Segundo as fontes, a ministra das Finanças do Japão, Satsuki Katayama, confirmará que Tóquio e Washington atuaram conjuntamente no mercado de câmbio para interromper a queda do iene, que recentemente atingiu o menor patamar em relação ao dólar desde 1986. As autoridades afirmam que a operação ainda está em andamento e tem como objetivo combater movimentos considerados excessivos no mercado cambial.

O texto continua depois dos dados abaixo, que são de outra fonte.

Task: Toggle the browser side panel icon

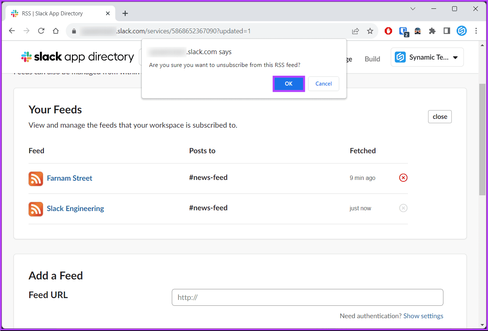Action: [447, 31]
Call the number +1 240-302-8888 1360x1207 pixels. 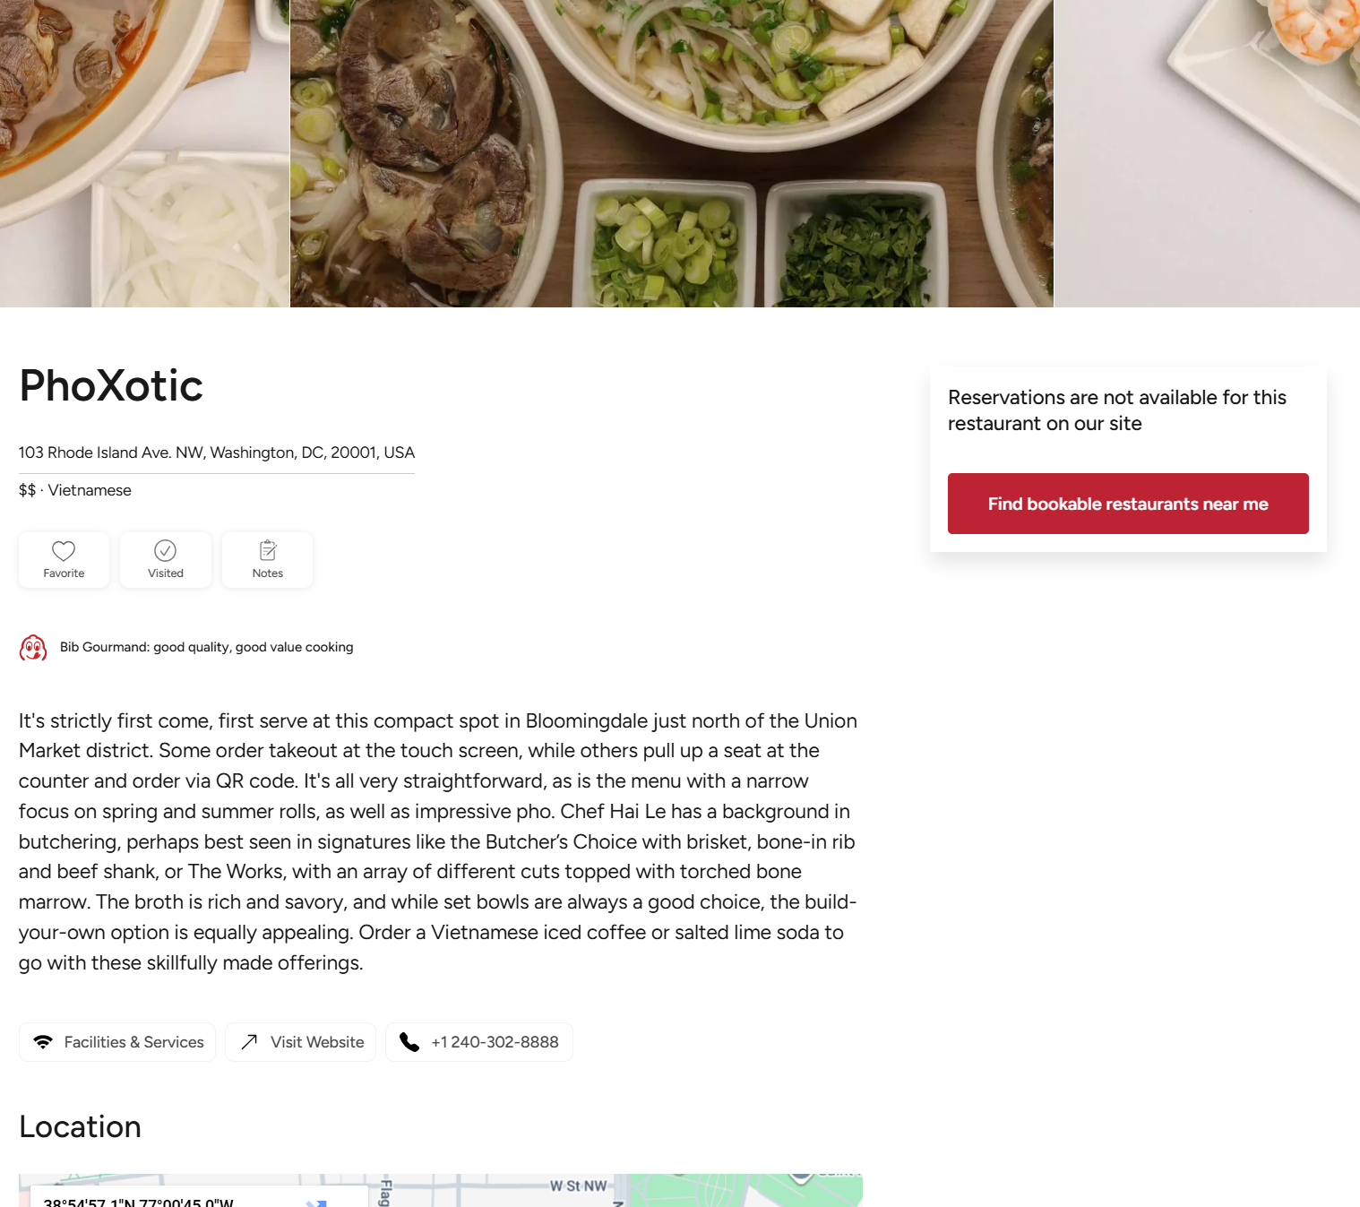click(x=495, y=1042)
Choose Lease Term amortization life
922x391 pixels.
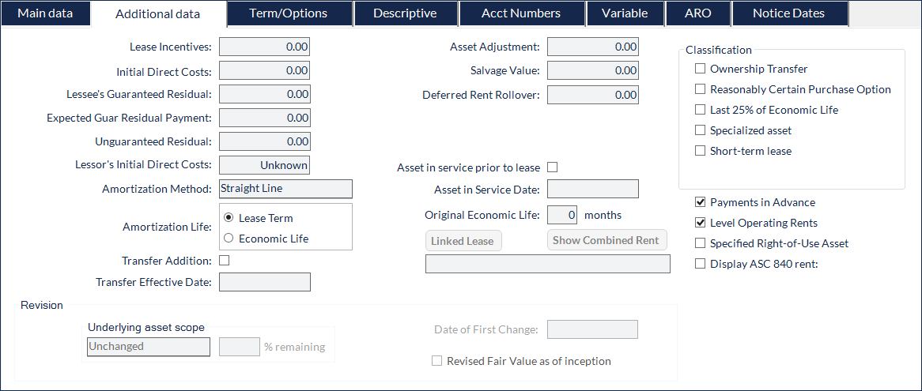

A intervenção ocorre após sucessivas pressões sobre a moeda japonesa, impulsionadas principalmente pela diferença entre as taxas de juros dos Estados Unidos e do Japão. Enquanto o Federal Reserve (Fed) mantém uma política monetária mais restritiva, o Banco do Japão (BOJ) preservou sua taxa básica de juros na última reunião, embora tenha sinalizado a possibilidade de aumentos futuros.
Dados do Banco do Japão indicam que o governo japonês pode ter vendido cerca de US$ 59 bilhões para comprar ienes e sustentar a moeda. Paralelamente, autoridades do Tesouro dos Estados Unidos informaram bancos de Wall Street para estarem preparados para novas operações, demonstrando apoio à estratégia japonesa.
Nos últimos meses, o governo japonês vinha intensificando os alertas ao mercado sobre a possibilidade de uma intervenção. Em abril, a ministra Satsuki Katayama declarou que o país estava pronto para adotar uma “ação decisiva”, em coordenação com os Estados Unidos, caso os movimentos especulativos continuassem pressionando o iene.
Em maio, o secretário do Tesouro dos Estados Unidos, Scott Bessent, afirmou que Washington e Tóquio compartilhavam o entendimento de que a volatilidade excessiva no mercado cambial é indesejável e confirmou que ambos os governos mantinham contato permanente sobre o tema. Na ocasião, Bessent também declarou considerar o iene “muito desvalorizado”.
Segundo analistas ouvidos pela Reuters, além de estabilizar a moeda japonesa, a coordenação entre os dois países busca evitar impactos sobre os mercados financeiros globais, especialmente uma alta acentuada nos rendimentos dos títulos do Tesouro norte-americano, caso o Japão precisasse vender parte de suas reservas para financiar novas intervenções.